The experts were fully convinced that two years of active service was sufficient for the military training of the infantry. Not for reasons of a technical military character but for purely political considerations the King prolonged active service for the infantry regiments of the line from two years to two and a half in 1852 and to three in 1856. Through this measure the chances of success against a repetition of the revolutionary movement were greatly improved. The military party was now confident that for the immediate future they were strong enough, with the Royal Guards and with the men doing active service in the regiments of the line, to conquer poorly armed rebels. Relying on this, they decided to go further and thoroughly reform the organization of the armed forces.

The goal of this reform was to make the army both stronger and more loyal to the King.
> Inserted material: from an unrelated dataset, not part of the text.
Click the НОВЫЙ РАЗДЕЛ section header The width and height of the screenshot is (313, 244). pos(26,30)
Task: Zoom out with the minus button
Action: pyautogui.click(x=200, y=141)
The number of infantry battalions would be almost doubled, the artillery increased 25 per cent, and many new regiments of cavalry formed. The number of yearly recruits would be raised from under 40,000 to 63,000, and the ranks of commissioned officers increased correspondingly. On the other hand the militia would be transformed into a reserve of the active army. The older men were discharged from service in the militia as not fully reliable. The higher ranks of the militia would be entrusted to commissioned officers of the professional corps.*

Conscious of the strength which the prolongation of active service had already given them, and confident that they would for the time being suppress a revolutionary attempt, the court carried out this reform without consulting Parliament. The King’s lunacy had in the meanwhile become so manifest that Prince William had to be installed as prince regent; the royal power was now in the hands of a tractable adherent of the aristocratic clique and of the military hotspurs. In 1859, during the war between Austria and France, the Prussian Army had been mobilized as a measure of precaution and to safeguard neutrality. The demobilization was effected in such a manner that the main objectives of the reform were attained. In the spring of 1860 all the newly planned regiments had already been established. Only then the cabinet brought the reform bill to Parliament and asked it to vote the expenditure involved.

The struggle against this army bill was the last political act of German liberalism.